Maksim Kabakou - Fotolia
Many businesses have no idea about their information assets. If you have no idea what information assets you have, it is very hard to protect them.
Knowing what you have is the first step to understanding the value of the asset, and therefore accurately understanding the risk and effectively, pragmatically and cost-effectively building your security model.
In some cases, this results in overprotection, as organisations protect all assets to the highest common denominator, but in many cases it also results in key assets being wholly under-protected, which can be quite devastating if something goes wrong, especially when it results in large scale compromises of personal information.
Knowing what you have is also the first step to identifying ownership and allocating accountability, and it is vital to ensuring that you have adequate information sharing policies and data sharing agreements in place. Without all of this, you are in the dark with no hope of a candle.
If we look to the public sector, it has tried to deal with this knotty issue with the introduction of information asset owners. These are individuals who have ownership of specific information assets, can make decisions and policy on who can access and use them, and how they can be shared – and even help identify and enforce retention periods.

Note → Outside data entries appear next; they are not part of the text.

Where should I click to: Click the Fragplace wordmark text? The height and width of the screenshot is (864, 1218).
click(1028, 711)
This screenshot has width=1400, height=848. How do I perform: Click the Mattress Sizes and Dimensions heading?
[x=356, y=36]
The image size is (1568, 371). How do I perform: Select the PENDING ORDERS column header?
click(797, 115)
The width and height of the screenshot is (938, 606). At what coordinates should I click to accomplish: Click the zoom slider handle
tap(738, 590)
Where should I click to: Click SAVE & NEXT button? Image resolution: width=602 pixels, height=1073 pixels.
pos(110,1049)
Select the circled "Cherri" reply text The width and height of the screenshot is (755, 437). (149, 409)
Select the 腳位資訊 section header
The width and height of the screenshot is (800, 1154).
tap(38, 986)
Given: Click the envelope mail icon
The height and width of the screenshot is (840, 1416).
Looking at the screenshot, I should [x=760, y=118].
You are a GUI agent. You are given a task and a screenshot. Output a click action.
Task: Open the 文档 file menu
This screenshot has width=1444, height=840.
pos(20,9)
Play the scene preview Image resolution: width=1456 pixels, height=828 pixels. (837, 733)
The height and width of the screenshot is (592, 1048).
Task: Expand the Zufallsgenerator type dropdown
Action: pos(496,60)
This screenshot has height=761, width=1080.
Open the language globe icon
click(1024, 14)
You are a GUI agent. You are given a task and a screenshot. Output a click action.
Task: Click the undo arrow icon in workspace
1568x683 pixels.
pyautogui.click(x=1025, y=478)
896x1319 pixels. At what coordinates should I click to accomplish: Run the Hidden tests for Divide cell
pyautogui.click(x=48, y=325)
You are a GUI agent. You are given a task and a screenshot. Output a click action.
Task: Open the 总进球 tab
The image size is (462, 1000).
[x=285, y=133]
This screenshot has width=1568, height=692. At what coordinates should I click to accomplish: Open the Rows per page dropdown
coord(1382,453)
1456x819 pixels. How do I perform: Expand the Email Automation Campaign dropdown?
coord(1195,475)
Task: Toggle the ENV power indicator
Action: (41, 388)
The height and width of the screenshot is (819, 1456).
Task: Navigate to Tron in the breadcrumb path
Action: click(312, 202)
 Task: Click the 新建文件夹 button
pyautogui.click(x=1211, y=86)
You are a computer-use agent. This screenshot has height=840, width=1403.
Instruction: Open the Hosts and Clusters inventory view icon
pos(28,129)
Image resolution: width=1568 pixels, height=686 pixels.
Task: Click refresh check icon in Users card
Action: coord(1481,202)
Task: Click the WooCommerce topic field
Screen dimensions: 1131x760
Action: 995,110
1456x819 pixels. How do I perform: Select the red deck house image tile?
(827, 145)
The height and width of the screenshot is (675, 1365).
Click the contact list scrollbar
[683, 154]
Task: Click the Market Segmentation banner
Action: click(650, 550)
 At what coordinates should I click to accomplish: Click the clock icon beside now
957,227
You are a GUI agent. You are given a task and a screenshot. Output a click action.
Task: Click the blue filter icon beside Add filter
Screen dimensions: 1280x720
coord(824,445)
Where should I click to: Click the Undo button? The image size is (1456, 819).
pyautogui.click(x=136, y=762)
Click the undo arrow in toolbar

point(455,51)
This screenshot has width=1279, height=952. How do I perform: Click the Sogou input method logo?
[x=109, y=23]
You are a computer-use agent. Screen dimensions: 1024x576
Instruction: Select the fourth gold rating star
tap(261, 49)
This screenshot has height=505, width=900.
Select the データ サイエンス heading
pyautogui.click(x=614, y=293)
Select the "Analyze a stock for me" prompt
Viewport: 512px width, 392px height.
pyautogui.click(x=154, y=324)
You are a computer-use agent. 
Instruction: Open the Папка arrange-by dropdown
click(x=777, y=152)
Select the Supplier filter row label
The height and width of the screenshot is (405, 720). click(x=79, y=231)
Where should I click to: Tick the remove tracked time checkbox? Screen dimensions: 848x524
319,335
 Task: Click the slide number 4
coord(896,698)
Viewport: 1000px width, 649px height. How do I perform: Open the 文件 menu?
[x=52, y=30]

These are then ultimately accountable to the senior information risk owner, who will sit at board level, giving us C-suite oversight of information risk.
This is a great structure because it means assets have to sit on an asset register and their handling is decided by someone who is in the best position to understand the risk – but also to benefits from their exploitation, making information ownership business-centric with real world benefits.
Let’s take it down a layer or two to data protection, as an example of how handling information assets (IA) can work. IA uses some simple principles; confidentiality, integrity and availability.
So many times, we are so focused on the C we forget the I and the A, but they are equally vital. There is no point in keeping something inaccurate under careful security, this is a complete waste of time.
Equally, we need to be clear about who has access to what to make sure those who should not be accessing data or assets are not, whilst also ensuring those who should have access do, when they need to.
So if we properly identify all of our key information assets, they include using and managing information properly, understanding the risks to how we are using it and having them documented – as well as having in place effective policies for information sharing. These are all supported by appropriate and enforced retention schedules.
More importantly, we can actually be building an IT security strategy that enables, empowers and supports our users and finally move away from the restrictive and counter-productive models that are currently so often deployed.
Finally, all of this helps to address the ogre of the GDPR because there can be no doubt that applying these principles will take you a long way towards complying with “the controller shall be responsible for, and be able to demonstrate, compliance with the principles”, as required by Article 5(2) of the General Data Protection Regulation.